有能でイケメンクズな夫は今日も浮気に忙しい〜あら旦那様、もうお戻りですか?〜

八十四話〜返事〜




 今日もまた応接間にて三者面談を行っていた。昨日に引き続き置物と化しているユーリウスだが、今日は会話を聞く余裕もない。
 昨日はあれからエレノラと顔を合わせる事はなく、悶々としながら夜を過ごし殆ど眠る事が出来なかった。
 今朝ようやく彼女と応接間で顔を合わせる事が出来た。たった一晩がとても長く感じた。
 昨日の事もあり気不味く感じるが、まるで何事もなかったかのように彼女はいつも通りだった。



「ーーありがとうございました」

 その日の夕刻、最後の一人を見送りようやく面談は終了した。

 
 テーブルの上の書類を揃え立ち上がるエレノラを呆然と見つめていると、その事に気付いた彼女はこちらへ視線を向ける。

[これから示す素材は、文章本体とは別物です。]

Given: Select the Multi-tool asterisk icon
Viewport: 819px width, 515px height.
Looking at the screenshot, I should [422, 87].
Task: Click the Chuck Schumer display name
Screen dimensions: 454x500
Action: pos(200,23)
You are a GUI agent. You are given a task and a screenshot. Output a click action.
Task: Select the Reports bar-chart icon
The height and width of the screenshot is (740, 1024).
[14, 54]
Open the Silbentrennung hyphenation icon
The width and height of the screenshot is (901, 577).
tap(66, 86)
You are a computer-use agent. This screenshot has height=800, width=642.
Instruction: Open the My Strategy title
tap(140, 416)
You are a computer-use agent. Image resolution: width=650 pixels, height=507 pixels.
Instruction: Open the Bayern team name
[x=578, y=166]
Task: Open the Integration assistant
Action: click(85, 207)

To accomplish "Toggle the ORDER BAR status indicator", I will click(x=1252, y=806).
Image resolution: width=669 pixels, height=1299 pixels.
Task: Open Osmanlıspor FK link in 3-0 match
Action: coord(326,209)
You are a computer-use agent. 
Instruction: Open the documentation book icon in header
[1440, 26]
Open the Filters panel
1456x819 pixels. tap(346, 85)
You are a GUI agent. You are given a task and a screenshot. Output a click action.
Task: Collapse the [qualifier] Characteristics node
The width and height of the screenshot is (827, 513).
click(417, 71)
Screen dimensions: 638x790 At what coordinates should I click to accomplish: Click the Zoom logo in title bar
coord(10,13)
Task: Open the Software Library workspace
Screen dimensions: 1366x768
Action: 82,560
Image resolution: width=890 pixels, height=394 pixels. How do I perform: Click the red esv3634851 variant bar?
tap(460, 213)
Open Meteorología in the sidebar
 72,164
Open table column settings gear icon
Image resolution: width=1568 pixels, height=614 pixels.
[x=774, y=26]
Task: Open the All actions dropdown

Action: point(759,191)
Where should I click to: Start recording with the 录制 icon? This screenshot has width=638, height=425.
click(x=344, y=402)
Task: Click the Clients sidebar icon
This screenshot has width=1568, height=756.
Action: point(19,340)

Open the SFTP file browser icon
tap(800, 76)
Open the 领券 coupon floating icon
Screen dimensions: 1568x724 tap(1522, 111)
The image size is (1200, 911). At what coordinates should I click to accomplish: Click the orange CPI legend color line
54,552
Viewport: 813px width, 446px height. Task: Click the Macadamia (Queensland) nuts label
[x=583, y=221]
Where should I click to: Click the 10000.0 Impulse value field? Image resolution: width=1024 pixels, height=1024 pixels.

「お疲れ様でした。後は私の方で処理をしますので、ユーリウス様は休んで下さい」

「……エレノラ、少し話がしたい」

 一晩中、彼女の素っ気ない態度の原因を考えた。
 やはりこれまでのユーリウスの愚行を許せないのだろうかと悩みながらも、ある事が脳裏に浮かぶ。それはアンセイムの事だ。

 今から二週間程前、フラヴィが屋敷に押しかけてきた翌日ーー
 ユーリウスは頬を腫らした状態で出仕した。
 当然アンセイムは驚き理由を聞いてきたので、正直に事の顛末を話した。
 無論体裁が悪い事は承知の上であり、他の人間には口外するつもりはない。だがアンセイムには知って貰った方が都合がいいだろう。
 フラヴィとの再婚があり得ない事を告げた上で、待たせていた返事をする事にした。

『殿下、以前提案されたエレノラを側妃にされたいとの件ですが、申し訳ありませんが私はエレノラと離縁するつもりは毛頭ありません。ですからエレノラの事は諦めて下さい』

『……それは残念だ。どうやら随分と心境の変化があったみたいだな』

『長らくお待たせしたにも拘らず申し訳ありません』

 そんなやり取りをした後はアンセイムの口からエレノラの名を聞かなくなっていたので少しは安堵していたものの、例の診療所で未だにエレノラとアンセイムが会っているとの報告は受け懸念はあった。
 ただ悶々として過ごしてはいたが、以前とは状況が違うためか心のどこかで大丈夫だと悠長に構えていたのかも知れない。

 呼び止め彼女へ近付くと、エレノラはその分後退をする。内心ユーリウスは地味にショックを受けた。

「何故、逃げるんだ」

「逃げてなんていません」

 そう言っている間にもユーリウスが足を一歩二歩と踏み出すと、彼女は一歩二歩と後退をする。

「どう見ても逃げているだろう」

「どう見ても逃げていません」

「嘘を吐くな」

「ユーリウス様の目が悪いんじゃないですか?」

 はぐらかそうとする言葉に苛立ちが募る。
 そして後退しながら器用に扉へ向かっている事に気付き、一瞬視線を外した隙をつき俊敏な動きで距離を詰め壁際に追いやる。
 更に目を見張り慌てる彼女の顔の横に手を付き逃げ場を塞ぐ。

「何をするんですか⁉︎」

「君が逃げようとするからだ」

「ですから逃げてなんて……」

 真っ直ぐにすみれ色の瞳を見つめると、戸惑った様子で視線を逸らされた。やはりいつもの彼女らしくない。その事に妙に胸が騒ぐ。

「昨日の返事が聞きたい」

「……」

「私の事が許せないのは分かっている。だが機会を与えてくれないか? 必ず良い夫になると約束する。だからっ」

「ユーリウス様」

 冷静に話さなくてはと思いながら、徐々に感情的になってしまう。そんな中、彼女に言葉を遮られた。

「本当は今回の件が落ち着いたらお伝えするつもりでしたが……」

 その瞬間、頭の中に警鐘が鳴り響いた。防衛本能だろうか。
 これ以上聞きたくないと急激な焦燥感に駆られた。

「エレノラっ、先に私の話をーー」

「私と離縁して下さい」

 その瞬間、頭が真っ白になった。
 何を言われたのか理解出来ない。いやしたくない。
 瞬きを忘れ目を見開いたまま微動だに出来ず、呼吸すら止まってしまったように思えた。

「勿論この件は最後まで責任を持ちます。それと私の生家であるフェーベル家の再建のお話ですが、こちらは()()()()()()にお任せする事になりましたので手を引いて頂いて結構です。お気遣い頂き、ありがとうございました」

 その後も彼女は「公爵様にはアンセイム様からお話をしてーー」話を続けていたが、まるで頭に入らなかった。